It is undeniable that the introduction of barcodes and their acceptance by all industry several years ago resulted in a revolution in the supply chain. We are now facing a similar transformation with the introduction of Radio Frequency Identification (RFID). The use of RFID allows the introduction of an additional level of intelligence in the management of products as they move through the different steps in the supply chain. Of particular interest are the possibilities to track inventory on real time as well as to introduce techniques to detect and prevent counterfeited products. These two characteristics in turn, result in a decrease of losses and a reduction in processing time and labor.

The goal of this chapter is to provide the reader with an introduction to the basic principles of RFID as well as to illustrate how this technology is being currently used to increase the efficiency in the supply chain as well as to fight the counterfeit of products that are critical to our society.
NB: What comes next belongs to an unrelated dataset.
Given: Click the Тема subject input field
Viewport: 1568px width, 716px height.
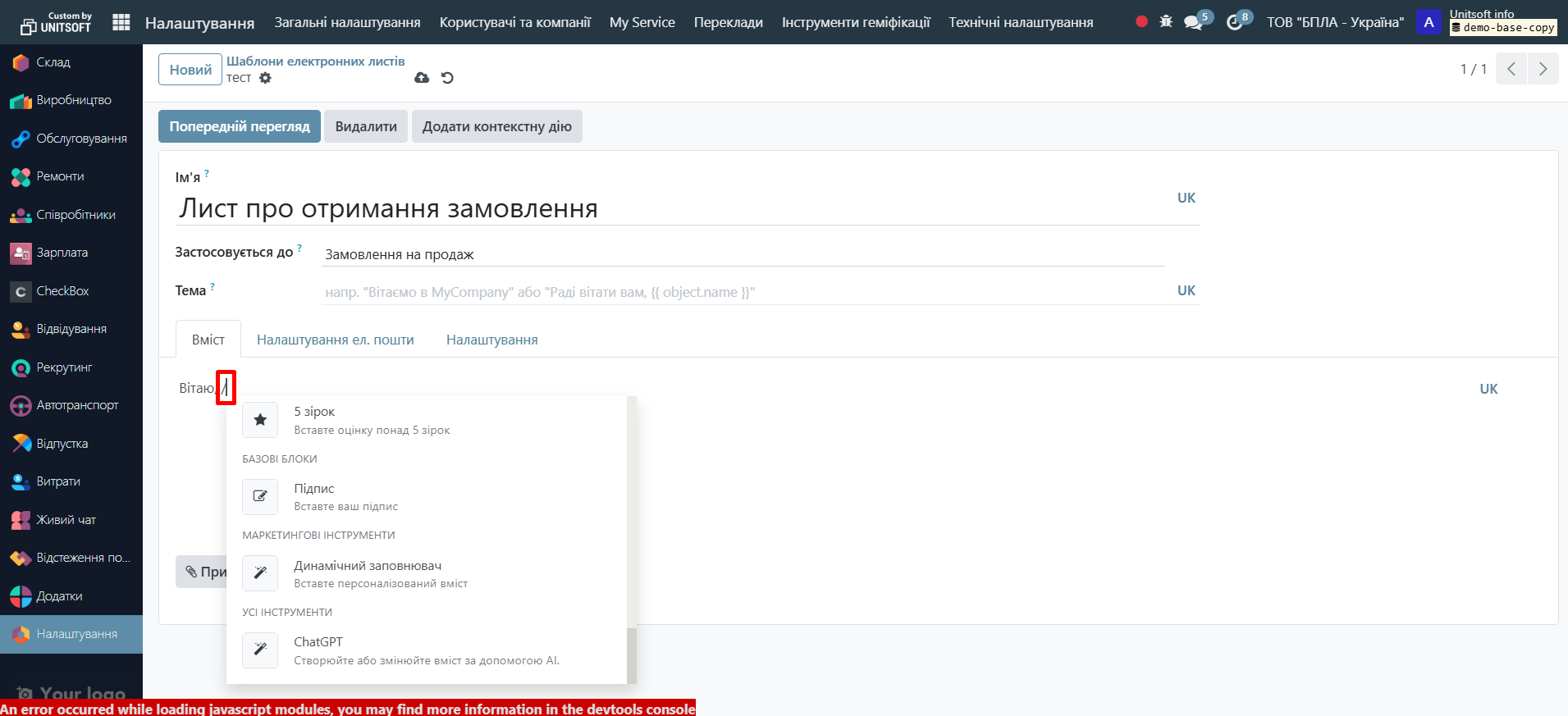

The counterfeiting of goods is an increasingly widespread problem through the industrialized and developing world. Recent estimates put the effect of counterfeiting between 5% to 7% of total world trade (Kim and Kim, 2005). The US defines counterfeiting as an item that is a copy or a substitute of a legal item without the right to do so, or whose materials, performance or characteristics are knowingly misrepresented by the manufacturer, supplier or vendor (US Department of Energy, 2004). While counterfeiting evokes the image of products imitating luxury watches, designer purses and other high-end items, the real impact of counterfeited items is more serious and may have extreme consequences. This is especially important as counterfeited products are increasingly appearing in critical systems such as the electronic components used for defense systems, pharmaceutical products and parts used for repair and maintenance of aircraft.